Comment by constantcrying
5 hours ago
It is a totally delusional argument. Companies always could reward their shareholders, stock buybacks aren't fundamentally different from paying dividends to shareholders. The idea that stock buybacks are what caused a decrease in company funded basic science is ridiculous.
Only in very rare cases is doing basic science anything but a total waste of money, viewed from a commercial perspective. Companies should seek to be commercial entities, which operate for profit. Anything else is just self destruction.
Look at Bell Labs, it could only exist because some company decided it could use a money shredder. Bell Labs could not survive the dismantling of the Bell telephone monopoly, because ending that monopoly ended the prerequisite that was needed to allow it to exist.

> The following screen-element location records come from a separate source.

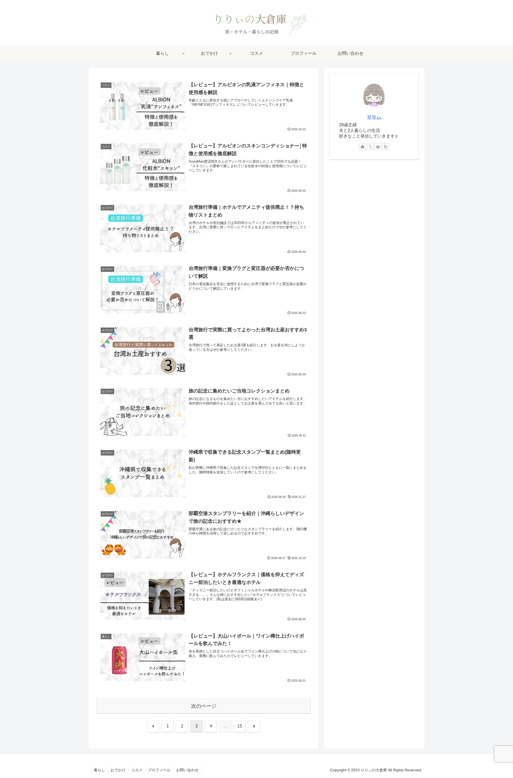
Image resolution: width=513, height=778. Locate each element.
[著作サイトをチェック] (362, 146)
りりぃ (374, 117)
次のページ (203, 706)
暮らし (99, 770)
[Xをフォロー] (370, 146)
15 (239, 726)
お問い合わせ (187, 770)
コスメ (136, 770)
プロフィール (159, 770)
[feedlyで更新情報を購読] (377, 146)
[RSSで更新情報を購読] (385, 146)
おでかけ (118, 770)
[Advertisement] (374, 181)
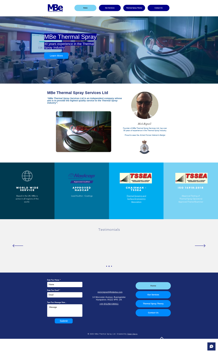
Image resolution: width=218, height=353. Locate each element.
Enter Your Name (53, 280)
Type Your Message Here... (56, 302)
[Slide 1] (106, 266)
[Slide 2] (109, 266)
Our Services (153, 294)
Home (153, 286)
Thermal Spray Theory (153, 303)
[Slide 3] (111, 266)
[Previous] (18, 246)
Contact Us (153, 312)
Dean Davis (132, 334)
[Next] (200, 246)
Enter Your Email (53, 290)
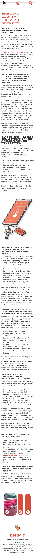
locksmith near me (13, 455)
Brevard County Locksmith (13, 52)
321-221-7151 (17, 535)
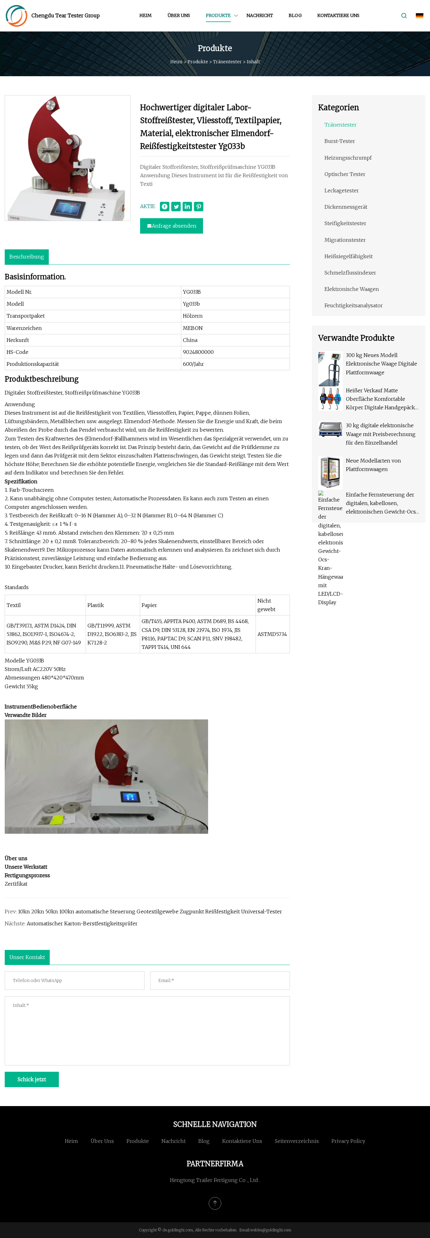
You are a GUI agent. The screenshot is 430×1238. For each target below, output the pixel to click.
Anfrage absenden (174, 226)
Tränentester (227, 62)
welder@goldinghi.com (270, 1230)
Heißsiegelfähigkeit (349, 256)
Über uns (178, 15)
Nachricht (259, 15)
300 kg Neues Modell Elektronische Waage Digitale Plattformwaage (381, 363)
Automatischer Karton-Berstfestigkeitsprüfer (82, 923)
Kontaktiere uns (338, 15)
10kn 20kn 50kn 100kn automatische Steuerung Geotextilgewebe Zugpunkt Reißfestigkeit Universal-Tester (150, 911)
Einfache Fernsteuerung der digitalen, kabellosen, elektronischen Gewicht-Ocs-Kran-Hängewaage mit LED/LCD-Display (382, 503)
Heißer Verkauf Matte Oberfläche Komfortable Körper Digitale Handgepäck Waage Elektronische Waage (380, 399)
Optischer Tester (345, 174)
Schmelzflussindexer (350, 273)
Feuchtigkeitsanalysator (354, 305)
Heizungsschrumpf (348, 158)
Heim (145, 15)
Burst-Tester (340, 141)
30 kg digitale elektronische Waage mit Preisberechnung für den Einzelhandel (381, 434)
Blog (295, 15)
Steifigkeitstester (345, 223)
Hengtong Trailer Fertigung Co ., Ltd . (215, 1180)
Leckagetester (342, 190)
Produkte (218, 15)
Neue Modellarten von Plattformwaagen (373, 464)
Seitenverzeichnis (297, 1141)
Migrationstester (345, 240)
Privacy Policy (348, 1141)
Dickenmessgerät (346, 207)
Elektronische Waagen (352, 289)
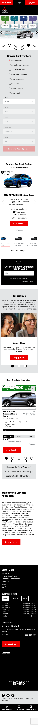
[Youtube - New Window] (8, 695)
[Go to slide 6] (12, 461)
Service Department (9, 576)
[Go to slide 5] (31, 458)
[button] (6, 2)
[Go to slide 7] (19, 461)
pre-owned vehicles (17, 513)
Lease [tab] (30, 436)
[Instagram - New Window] (12, 695)
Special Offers (7, 573)
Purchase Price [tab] (8, 436)
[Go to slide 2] (19, 366)
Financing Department (11, 579)
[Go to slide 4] (25, 458)
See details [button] (12, 450)
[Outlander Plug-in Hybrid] (19, 408)
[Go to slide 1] (12, 366)
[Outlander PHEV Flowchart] (19, 27)
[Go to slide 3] (25, 366)
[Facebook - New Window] (3, 695)
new (3, 513)
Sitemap (20, 698)
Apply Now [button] (19, 358)
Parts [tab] (25, 598)
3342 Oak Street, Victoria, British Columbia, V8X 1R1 (18, 630)
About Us (5, 581)
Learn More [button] (11, 542)
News (4, 584)
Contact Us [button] (10, 644)
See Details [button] (19, 224)
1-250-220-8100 (30, 635)
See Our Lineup (18, 251)
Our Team (5, 587)
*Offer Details (31, 444)
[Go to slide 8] (25, 461)
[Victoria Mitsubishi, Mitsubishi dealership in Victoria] (5, 10)
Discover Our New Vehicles (18, 467)
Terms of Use (29, 698)
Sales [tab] (5, 598)
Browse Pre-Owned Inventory (18, 471)
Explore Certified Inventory (18, 476)
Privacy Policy (6, 700)
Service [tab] (15, 598)
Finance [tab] (19, 436)
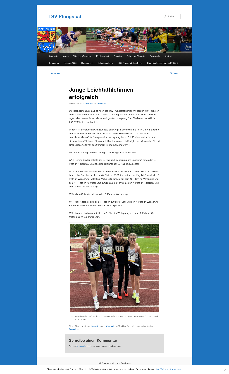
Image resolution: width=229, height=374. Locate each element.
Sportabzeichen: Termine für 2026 (162, 62)
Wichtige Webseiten (82, 56)
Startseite (53, 56)
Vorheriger (54, 73)
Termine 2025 (70, 62)
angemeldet (82, 346)
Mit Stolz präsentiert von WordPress (115, 363)
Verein (66, 56)
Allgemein (110, 326)
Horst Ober (102, 103)
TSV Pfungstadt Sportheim (130, 62)
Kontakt (168, 56)
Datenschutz (87, 62)
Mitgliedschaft (102, 56)
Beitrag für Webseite (136, 56)
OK (157, 369)
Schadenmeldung (105, 62)
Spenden (118, 56)
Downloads (155, 56)
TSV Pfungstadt (65, 16)
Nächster (175, 73)
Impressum (54, 62)
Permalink (73, 329)
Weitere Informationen (171, 369)
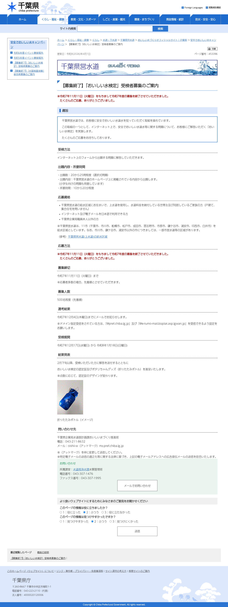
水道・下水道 (110, 40)
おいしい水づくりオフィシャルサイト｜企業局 (162, 40)
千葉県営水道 (127, 40)
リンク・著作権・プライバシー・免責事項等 (79, 571)
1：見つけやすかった (76, 521)
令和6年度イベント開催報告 (28, 53)
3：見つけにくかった (125, 521)
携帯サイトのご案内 (139, 571)
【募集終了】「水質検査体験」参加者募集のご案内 (29, 72)
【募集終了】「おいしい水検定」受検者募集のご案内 (28, 64)
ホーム (22, 19)
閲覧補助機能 (215, 7)
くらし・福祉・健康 (53, 19)
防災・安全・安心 (205, 19)
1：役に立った (72, 512)
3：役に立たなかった (117, 512)
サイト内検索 (68, 28)
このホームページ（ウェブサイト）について (30, 571)
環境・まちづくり (144, 19)
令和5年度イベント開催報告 (28, 58)
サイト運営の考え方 (115, 571)
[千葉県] (23, 7)
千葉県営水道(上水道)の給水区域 (87, 236)
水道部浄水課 (81, 469)
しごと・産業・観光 (114, 19)
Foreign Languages (194, 7)
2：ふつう (92, 512)
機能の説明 (43, 552)
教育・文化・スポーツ (83, 19)
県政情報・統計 (175, 19)
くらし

Yes yes, companies used to compensate management with 'dividend options' so switching to stock options totally didn't pervert management's incentives.
And management doesn't manipulate the stock using stock buybacks. Why would they? Their performance and compensation are only completely tied to stock price. But no, stock buybacks don't allow perverse incentives that lead to short term thinking different than dividends. Totally the same.
If you write something which is more than pure sarcasm it might become readable and form into a coherent argument.
Do you genuinely believe that the breakup of the Bell monopoly had a smaller effect on Bell Labs than stock buybacks?
Stock buybacks also are not stock manipulation and managers aren't rewarded because they buy back stocks. The board understand what a stock buyback is, they reward managers for being able to buy back stocks, in other words, they reward them for profits, which are then paid in buybacks or dividends. Stock buy backs are a tool corporations use to reward shareholders, they have no fundamental difference to dividends.
Dividends have the exact same short term incentives. Do you think that a manager can not be rewarded for his paying out dividends, which leads him to cut R&D spending to increase short term profits? It is just delusional to think that there is a difference and certainly in the scientific literature about corporate finance it would be a fringe belief to separate those two as you do.
To be honest it is a bit upsetting to read a comment with so little understanding of the subject and so little imagination. Do you truly believe that managers can not have short term dividend goals? How uninformed are you.